4. Mike Brasse ou la bourde monumentale
L’express a révélé le mois dernier que le trafiquant de drogue Mike Brasse a pu voyager grâce à la signature de nul autre que Mario Nobin, le no1 de la police. Lors de ce voyage précis, les autorités réunionnaises ont intercepté le Mauricien avec Rs 600 millions d’héroïne. Dans une défense qui tient moyennement la route, Mario Nobin a répondu qu’il ne savait pas que Mike Brasse était un trafiquant de drogue. Sauf que ce dernier était bel et bien sur le radar de l’ICAC. En somme, la cible de la commission anticorruption lui a filé entre les doigts par manque de coordination police-brigade antidrogue. Heureusement que les Réunionnais étaient là.
5. Rs 9,6 millions par condamnation
Depuis 2002, l’ICAC nous a coûté Rs 2 milliards. Selon les derniers chiffres officiels publiés sur le site Internet de la commission anticorruption, 217 personnes ont été condamnées à la suite de poursuites par l’ICAC. La moyenne est peu flatteuse : chaque condamnation coûte Rs 9,6 millions.
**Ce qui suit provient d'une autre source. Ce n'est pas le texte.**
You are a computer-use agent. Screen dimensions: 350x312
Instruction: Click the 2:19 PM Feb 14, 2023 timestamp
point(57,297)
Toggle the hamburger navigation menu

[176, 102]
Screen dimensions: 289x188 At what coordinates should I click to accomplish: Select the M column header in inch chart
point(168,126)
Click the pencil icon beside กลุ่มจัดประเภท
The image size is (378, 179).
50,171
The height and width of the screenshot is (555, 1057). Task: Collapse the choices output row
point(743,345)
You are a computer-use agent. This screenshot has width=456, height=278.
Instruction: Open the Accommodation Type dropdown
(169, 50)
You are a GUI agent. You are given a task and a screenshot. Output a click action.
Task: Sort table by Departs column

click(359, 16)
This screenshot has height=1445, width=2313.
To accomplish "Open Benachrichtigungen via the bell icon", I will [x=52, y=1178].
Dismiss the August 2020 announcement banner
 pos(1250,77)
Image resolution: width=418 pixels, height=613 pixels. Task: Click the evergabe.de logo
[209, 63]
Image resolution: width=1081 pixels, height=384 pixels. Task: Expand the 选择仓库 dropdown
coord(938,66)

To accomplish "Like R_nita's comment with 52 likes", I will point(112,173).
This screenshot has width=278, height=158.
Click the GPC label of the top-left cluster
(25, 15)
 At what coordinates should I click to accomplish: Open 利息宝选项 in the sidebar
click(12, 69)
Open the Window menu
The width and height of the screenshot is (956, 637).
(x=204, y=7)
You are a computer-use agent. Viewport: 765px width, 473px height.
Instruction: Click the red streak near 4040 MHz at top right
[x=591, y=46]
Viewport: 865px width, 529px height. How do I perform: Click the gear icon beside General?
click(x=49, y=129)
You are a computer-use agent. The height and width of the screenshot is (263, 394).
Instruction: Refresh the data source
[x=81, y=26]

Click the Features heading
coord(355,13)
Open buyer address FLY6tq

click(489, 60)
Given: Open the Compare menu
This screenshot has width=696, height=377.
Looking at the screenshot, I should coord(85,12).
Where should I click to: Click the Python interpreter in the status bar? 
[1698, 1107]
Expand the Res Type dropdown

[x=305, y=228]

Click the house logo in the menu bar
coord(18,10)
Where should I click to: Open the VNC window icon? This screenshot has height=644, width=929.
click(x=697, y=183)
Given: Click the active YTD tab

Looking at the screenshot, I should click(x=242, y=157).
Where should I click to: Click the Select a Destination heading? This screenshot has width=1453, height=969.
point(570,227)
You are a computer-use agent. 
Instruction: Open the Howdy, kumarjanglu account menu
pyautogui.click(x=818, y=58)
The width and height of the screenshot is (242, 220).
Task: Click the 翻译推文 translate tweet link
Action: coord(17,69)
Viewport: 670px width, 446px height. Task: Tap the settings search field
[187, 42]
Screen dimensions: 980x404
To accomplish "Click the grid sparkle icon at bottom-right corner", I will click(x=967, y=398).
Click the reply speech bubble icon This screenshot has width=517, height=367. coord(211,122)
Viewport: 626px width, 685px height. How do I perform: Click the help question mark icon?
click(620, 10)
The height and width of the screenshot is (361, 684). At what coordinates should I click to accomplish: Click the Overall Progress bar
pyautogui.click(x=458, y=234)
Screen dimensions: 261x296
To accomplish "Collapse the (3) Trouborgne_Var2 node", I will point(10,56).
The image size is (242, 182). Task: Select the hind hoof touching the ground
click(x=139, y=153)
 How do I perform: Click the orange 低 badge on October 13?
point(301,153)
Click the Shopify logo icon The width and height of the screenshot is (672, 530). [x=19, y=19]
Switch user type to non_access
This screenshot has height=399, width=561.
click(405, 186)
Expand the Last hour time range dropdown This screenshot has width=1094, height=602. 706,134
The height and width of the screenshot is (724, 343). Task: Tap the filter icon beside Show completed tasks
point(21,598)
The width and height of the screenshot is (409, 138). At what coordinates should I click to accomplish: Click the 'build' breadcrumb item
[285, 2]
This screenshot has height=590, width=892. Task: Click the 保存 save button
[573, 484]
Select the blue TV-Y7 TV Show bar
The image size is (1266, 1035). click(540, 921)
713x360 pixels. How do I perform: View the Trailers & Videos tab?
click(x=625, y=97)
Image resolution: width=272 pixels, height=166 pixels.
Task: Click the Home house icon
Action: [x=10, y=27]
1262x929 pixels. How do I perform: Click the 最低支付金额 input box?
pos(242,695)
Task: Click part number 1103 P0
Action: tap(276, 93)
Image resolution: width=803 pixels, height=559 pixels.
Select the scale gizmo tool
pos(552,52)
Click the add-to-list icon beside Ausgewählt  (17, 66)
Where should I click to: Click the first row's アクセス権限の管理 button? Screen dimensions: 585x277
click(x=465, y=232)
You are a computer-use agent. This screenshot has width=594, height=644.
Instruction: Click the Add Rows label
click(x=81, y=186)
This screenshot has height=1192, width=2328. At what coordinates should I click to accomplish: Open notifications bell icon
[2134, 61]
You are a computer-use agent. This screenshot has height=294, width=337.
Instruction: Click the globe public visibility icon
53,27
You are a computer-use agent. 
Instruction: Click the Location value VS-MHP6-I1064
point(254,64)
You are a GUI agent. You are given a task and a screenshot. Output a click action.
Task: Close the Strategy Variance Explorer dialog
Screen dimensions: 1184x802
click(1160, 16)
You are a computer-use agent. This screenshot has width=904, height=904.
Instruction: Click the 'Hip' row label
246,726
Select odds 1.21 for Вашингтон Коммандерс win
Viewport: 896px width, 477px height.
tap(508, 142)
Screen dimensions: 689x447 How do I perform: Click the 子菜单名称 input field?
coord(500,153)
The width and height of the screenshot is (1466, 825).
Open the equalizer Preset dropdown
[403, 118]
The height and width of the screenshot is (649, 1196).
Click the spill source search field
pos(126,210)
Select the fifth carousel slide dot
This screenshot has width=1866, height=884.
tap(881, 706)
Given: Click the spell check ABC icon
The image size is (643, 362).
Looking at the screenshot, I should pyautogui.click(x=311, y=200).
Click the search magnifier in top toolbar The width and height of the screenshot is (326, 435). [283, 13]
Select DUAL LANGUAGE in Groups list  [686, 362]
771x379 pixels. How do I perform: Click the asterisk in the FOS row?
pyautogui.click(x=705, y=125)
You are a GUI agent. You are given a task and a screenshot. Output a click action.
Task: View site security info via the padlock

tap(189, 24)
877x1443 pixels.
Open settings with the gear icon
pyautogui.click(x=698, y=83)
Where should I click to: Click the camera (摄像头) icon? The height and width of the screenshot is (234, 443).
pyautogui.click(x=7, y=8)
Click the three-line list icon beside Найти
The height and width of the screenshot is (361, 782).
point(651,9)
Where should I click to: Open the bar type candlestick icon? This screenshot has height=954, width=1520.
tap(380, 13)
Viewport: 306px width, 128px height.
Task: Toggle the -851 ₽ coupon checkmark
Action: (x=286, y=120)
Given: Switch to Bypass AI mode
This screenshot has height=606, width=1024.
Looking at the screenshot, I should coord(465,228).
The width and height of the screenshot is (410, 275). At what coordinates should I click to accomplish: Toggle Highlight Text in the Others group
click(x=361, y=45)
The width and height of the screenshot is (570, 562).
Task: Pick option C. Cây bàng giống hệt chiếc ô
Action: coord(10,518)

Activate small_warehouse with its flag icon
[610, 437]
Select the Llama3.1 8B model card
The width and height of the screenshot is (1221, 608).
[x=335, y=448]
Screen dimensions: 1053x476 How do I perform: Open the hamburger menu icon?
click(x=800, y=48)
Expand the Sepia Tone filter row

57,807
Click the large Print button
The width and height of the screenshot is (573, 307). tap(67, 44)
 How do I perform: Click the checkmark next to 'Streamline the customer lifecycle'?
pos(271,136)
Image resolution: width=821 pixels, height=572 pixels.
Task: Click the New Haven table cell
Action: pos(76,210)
Pour l’année en cours, l’ICAC bénéficie d’une enveloppe de Rs 212 millions, soit Rs 580 000 par jour (dimanches et jours fériés compris).
Réactions
Yousuf Mohamed,Senior Counsel :
«L’annonce du Premier ministre, Pravind Jugnauth, de la mise pied de cette commission d’enquête et le fait de confier l’affaire Álvaro à l’ICAC est un subterfuge pour cacher la vérité.» C’est ce qu’a déclaré, à l’express, hier, Me Yousuf Mohamed. «Personne ne connaîtra la vérité lorsque l’affaire Álvaro sera confiée à l’ICAC. Qu’est-ce que Pravind Jugnauth veut cacher par cette façon de faire ?» En tout cas, Me Yousuf Mohamed a confié qu’il ira déposer devant la commission d’enquête, puisque l’ex-présidente de la République l’avait approché à plusieurs reprises.
Gilbert Noël, homme de loi :
«Il ne serait pas approprié pour moi de faire de commentaire à ce stade.»
Ajay Gunness, secrétaire général du MMM :
«On ne connaît même pas les terms of reference de la commission d’enquête. On ne sait toujours pas qui seront ceux qui la présideront. On sait déjà que la commission d’enquête a créé une crise au sommet de l’État. Une crise constitutionnelle. La population pensait qu’il y aurait eu une commission sur l’affaire Alvaro Sobrinho. Mais le PM a référé l’affaireà l’ICAC. Et nous savons tous que l’ICAC, c’est un white washing machine, un outil entre les mains du gouvernement. C’est dommage que le gouvernement ait raté l’occasion pour instituer une enquête sur toute cette saga.»